------ Provided entries

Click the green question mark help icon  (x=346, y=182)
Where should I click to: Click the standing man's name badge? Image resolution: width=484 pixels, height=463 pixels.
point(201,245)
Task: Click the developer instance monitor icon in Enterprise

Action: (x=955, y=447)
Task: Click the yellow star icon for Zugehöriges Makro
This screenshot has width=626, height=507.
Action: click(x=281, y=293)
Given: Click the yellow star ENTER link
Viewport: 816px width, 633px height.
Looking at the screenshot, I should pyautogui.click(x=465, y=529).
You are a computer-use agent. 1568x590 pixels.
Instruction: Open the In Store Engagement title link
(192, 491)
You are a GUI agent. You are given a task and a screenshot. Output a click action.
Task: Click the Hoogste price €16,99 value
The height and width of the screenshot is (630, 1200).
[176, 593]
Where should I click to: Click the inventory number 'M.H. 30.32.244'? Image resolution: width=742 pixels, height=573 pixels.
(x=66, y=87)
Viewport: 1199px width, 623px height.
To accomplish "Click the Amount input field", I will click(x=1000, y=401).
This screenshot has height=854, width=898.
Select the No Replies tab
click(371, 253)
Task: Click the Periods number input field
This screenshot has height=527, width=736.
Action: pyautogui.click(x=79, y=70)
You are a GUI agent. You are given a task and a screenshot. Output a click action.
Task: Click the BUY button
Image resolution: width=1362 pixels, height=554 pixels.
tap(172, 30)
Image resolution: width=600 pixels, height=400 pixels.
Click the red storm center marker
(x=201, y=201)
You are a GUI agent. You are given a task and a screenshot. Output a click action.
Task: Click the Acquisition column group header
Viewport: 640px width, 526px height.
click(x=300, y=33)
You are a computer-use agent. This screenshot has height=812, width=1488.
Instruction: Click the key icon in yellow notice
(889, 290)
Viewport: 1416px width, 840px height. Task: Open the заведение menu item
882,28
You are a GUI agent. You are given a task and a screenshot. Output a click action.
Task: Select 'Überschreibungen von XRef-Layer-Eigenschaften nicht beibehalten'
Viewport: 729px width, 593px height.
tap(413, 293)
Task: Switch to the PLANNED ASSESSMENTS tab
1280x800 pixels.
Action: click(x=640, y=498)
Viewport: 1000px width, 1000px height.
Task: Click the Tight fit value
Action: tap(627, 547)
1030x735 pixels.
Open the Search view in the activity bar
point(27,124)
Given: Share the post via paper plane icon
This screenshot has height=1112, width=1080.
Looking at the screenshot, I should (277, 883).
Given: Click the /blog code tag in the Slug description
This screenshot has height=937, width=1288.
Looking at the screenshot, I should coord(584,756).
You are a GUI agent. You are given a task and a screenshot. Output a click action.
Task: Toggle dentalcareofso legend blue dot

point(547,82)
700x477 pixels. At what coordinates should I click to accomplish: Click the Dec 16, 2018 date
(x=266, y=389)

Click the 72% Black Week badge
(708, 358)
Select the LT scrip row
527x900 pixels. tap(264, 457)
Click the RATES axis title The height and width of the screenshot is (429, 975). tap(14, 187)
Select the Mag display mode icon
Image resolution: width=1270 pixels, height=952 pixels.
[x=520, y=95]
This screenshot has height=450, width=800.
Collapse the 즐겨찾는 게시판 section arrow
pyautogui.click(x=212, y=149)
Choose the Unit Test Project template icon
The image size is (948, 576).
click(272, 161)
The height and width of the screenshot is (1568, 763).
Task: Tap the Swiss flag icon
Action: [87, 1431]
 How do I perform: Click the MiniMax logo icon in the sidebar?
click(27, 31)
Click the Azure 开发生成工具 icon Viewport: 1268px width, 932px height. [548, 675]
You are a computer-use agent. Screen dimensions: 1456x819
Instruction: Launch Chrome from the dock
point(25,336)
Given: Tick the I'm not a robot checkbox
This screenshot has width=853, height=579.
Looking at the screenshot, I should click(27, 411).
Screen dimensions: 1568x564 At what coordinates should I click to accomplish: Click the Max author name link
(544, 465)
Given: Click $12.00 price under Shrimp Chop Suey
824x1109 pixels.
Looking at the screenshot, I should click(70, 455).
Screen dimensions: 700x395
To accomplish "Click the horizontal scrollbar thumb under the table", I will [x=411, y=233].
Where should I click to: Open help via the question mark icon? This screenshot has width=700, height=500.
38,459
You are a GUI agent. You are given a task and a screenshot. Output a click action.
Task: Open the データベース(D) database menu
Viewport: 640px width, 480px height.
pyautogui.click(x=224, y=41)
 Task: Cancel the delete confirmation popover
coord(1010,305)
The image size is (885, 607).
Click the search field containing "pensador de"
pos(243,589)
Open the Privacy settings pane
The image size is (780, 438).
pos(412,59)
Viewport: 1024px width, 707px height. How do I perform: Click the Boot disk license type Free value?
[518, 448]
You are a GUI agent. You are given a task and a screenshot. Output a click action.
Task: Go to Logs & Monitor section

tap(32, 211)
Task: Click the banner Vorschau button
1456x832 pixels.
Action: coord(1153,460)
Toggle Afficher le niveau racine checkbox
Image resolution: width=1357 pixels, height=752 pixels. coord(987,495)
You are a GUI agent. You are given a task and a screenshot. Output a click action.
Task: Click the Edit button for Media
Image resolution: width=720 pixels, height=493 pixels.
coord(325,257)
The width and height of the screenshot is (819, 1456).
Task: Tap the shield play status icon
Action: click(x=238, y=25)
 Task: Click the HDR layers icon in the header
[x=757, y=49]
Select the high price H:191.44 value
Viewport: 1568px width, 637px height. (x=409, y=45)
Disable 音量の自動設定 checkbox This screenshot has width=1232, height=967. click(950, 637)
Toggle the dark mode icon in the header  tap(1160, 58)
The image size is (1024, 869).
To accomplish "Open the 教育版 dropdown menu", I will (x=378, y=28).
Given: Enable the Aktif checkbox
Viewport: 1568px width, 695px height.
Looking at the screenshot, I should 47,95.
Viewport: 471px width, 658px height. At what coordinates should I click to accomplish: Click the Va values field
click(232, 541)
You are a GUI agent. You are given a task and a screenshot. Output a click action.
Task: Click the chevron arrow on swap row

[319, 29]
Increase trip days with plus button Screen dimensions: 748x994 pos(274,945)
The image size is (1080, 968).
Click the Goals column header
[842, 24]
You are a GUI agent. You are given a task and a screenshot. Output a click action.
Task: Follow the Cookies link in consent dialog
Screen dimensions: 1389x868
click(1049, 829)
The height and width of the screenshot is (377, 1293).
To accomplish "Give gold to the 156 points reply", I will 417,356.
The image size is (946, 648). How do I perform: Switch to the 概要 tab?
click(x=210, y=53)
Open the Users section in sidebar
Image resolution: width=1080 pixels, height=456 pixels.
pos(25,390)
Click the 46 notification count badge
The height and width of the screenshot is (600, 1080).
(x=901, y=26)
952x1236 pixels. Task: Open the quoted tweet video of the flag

------------

## Brief
Check each line above for the word "under". Then state how many lines contain it, and nothing more.

## Output of the task
2